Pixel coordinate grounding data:
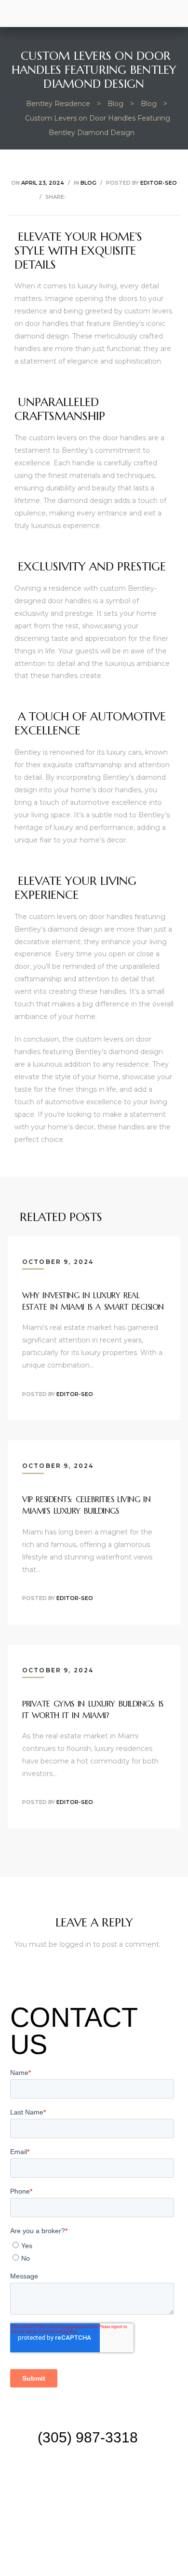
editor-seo (158, 182)
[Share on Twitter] (84, 196)
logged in (75, 1944)
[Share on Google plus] (121, 196)
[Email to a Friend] (145, 196)
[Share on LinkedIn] (96, 196)
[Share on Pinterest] (133, 196)
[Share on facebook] (72, 196)
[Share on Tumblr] (109, 196)
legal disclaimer (94, 2513)
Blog (88, 182)
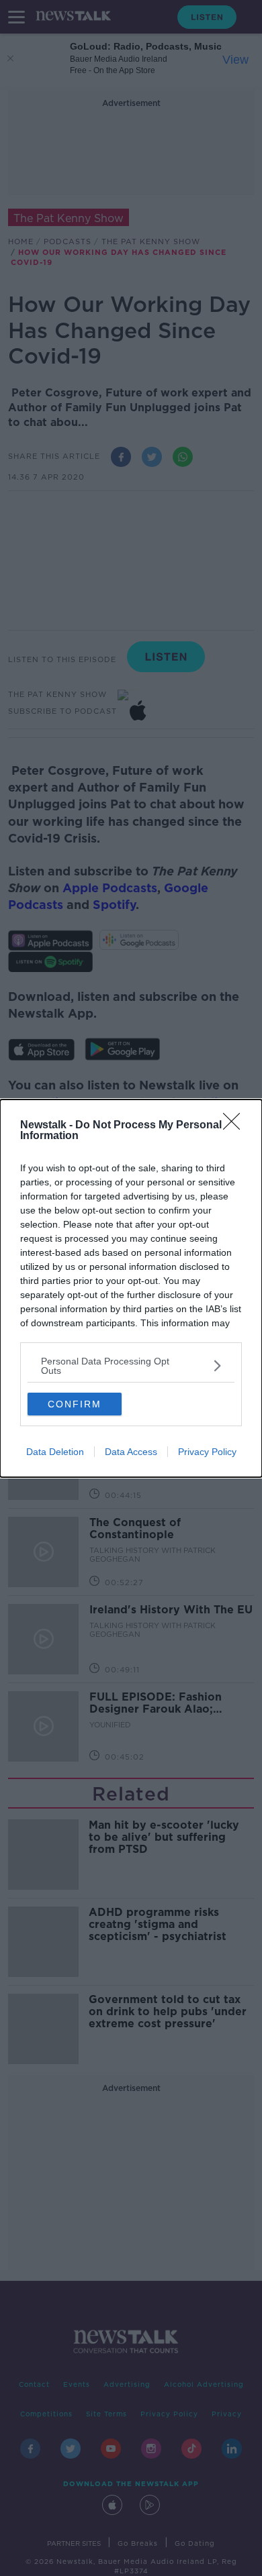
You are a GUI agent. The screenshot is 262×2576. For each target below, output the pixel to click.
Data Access (131, 1451)
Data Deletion (55, 1451)
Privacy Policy (207, 1451)
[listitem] (131, 1365)
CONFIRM (74, 1404)
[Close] (236, 1125)
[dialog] (131, 1288)
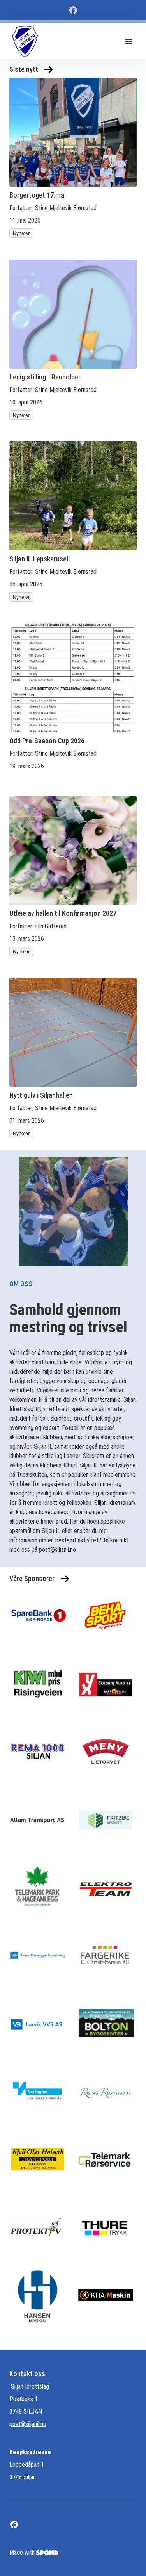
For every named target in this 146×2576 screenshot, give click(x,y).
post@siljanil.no (27, 2424)
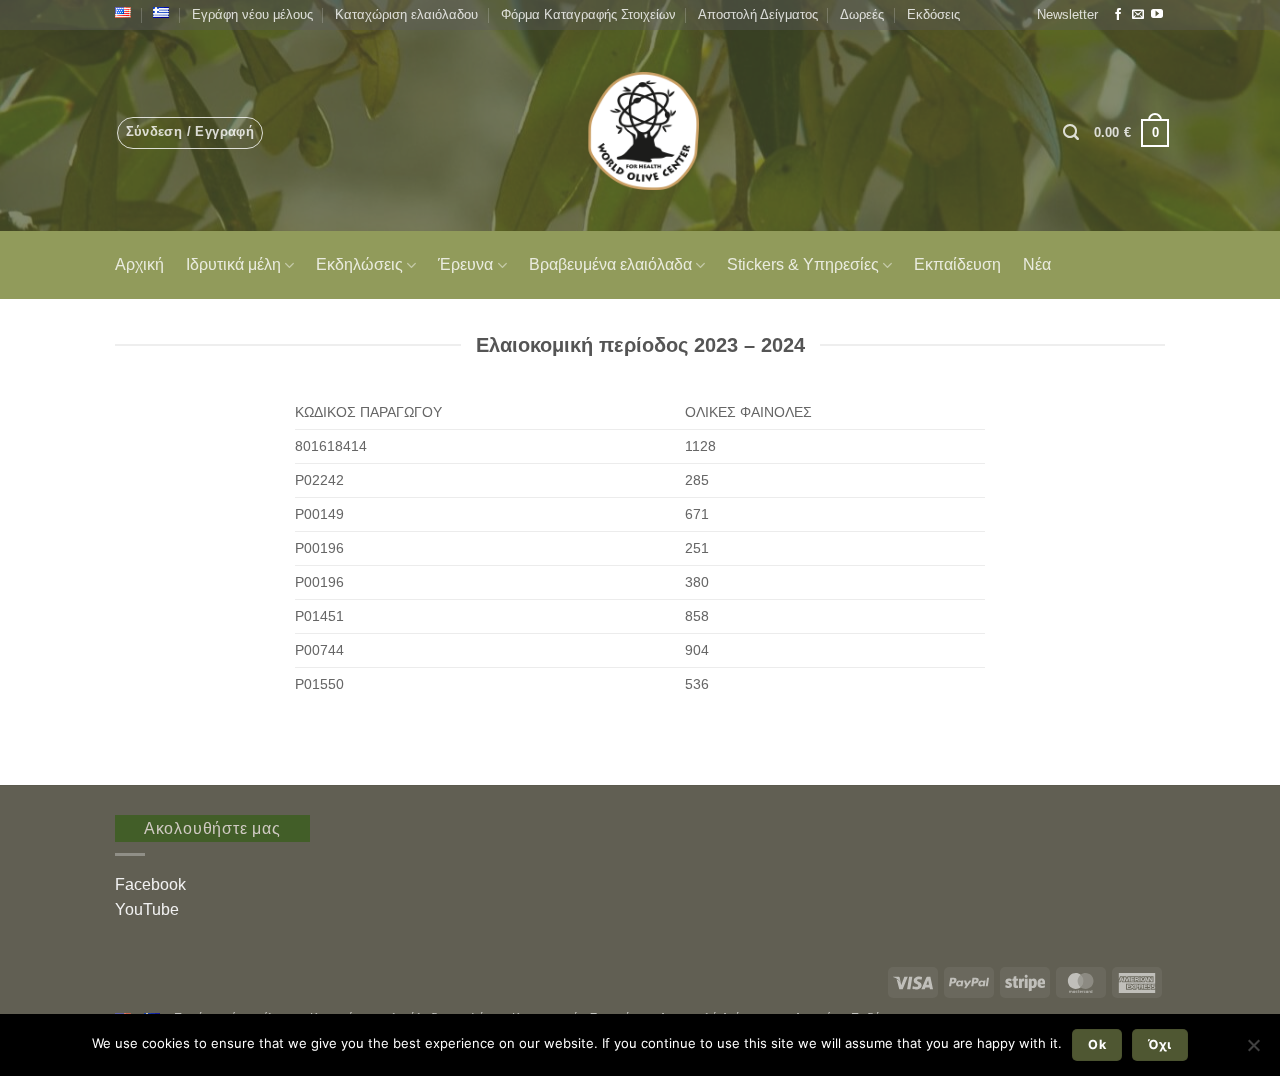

Exercise directions: Retype exactly the lines above, starting at the line containing "[Share on facebook] (72, 196)" and ending with the last line, both included; leave out the pictures.

Exercise solution:
[Share on facebook] (72, 196)
[Share on Tumblr] (109, 196)
legal disclaimer (94, 2513)
Blog (88, 182)
You are a GUI agent. The screenshot is 262×2576. For each target below, output the pixel to click.
Data Access (131, 1451)
Data Deletion (55, 1451)
Privacy Policy (207, 1451)
[listitem] (131, 1365)
CONFIRM (74, 1404)
[Close] (236, 1125)
[dialog] (131, 1288)
For every named target in this 146×2576 screenshot, give click(x,y).
post@siljanil.no (27, 2424)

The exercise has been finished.